Nasional

Dalam Sengketa Tanah, Rakyat Selalu Kalah

Jum, 29 Agustus 2014 | 18:01 WIB

Jakarta, NU Online
Warga Nahdlatul Ulama di beberapa daerah menghadapi sengketa tanah dengan pihak-pihak seperti perusahaan tambang. Diantara daerah itu adalah Banyuwangi, Rembang, Pati, Kulonprogo, Kebumen, Cilacap, dan Lampung dan daerah-daerah lain.
<>
Menurut aktivis dari Institute Titian Perdamaian Ihsan Malik, sengketa tanah di Indonesia yang kebanyakan dihadapi warga NU, mencapai 5000-a kasus.

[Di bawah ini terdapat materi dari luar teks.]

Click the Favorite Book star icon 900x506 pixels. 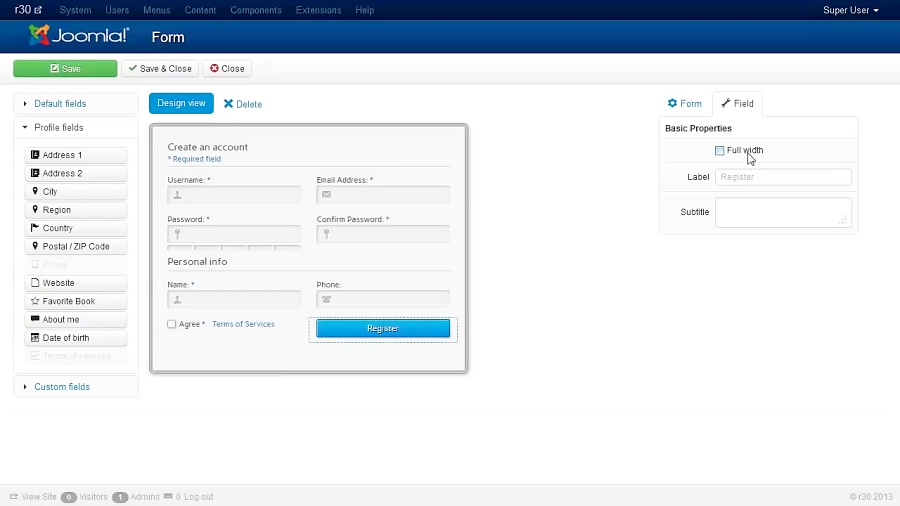[x=35, y=301]
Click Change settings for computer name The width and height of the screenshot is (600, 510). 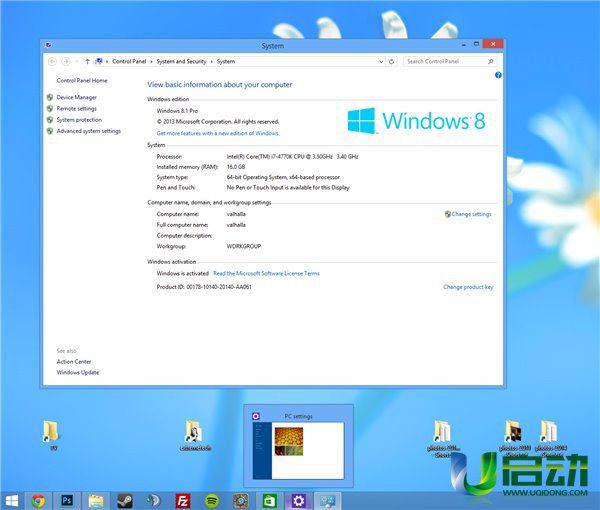click(x=471, y=214)
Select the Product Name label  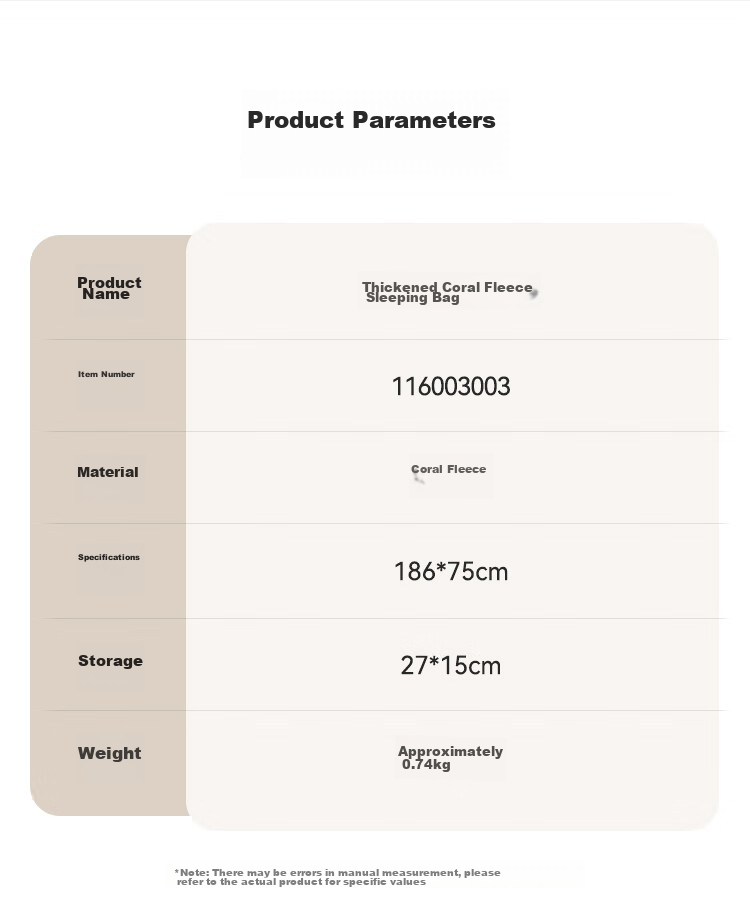[x=109, y=288]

“Jadi kalau kita lihat, yang dicatat oleh Badan Pertanahan Nasional, mereka
ada khusus deputi menangani kasus tanah, kurang lebih ada 5 ribuan kasus tanah berkaitan dengan sumber daya alam ini,” katanya ketika ditemui NU Online selepas diskusi Membaca Konflik Indonesia dan Dunia yang digelar Pengurus Pusat Lembaga Pengkajian dan Pemberdayaan Sumber Daya Manusia Nahdlatul Ulama di Hotel Milenium Kebon Sirih, Jakarta Kamis (28/8).

Ihsan menyebutkan kasus-kasus itu belum pernah ada penyelesainnya sampai sekarang. “Kalaupun ada yang selesai, paling satu dua ya dari ribuan itu.”

Ia sepakat dengan apa yang diungkapkan Ketua PBNU Imam Azis yang mengatakan, kasus tanah dan sumber daya alam ini sangat berbahaya karena sering berkaitan dengan nyawa seseorang. “Emang tidak sekuat agama daya rusaknya, tapi tanah itu bisa nyawa pun diserahkan untuk mempertahankannya. Jadi artinya apa, dia juga daya rusaknya tinggi,” tegasnya.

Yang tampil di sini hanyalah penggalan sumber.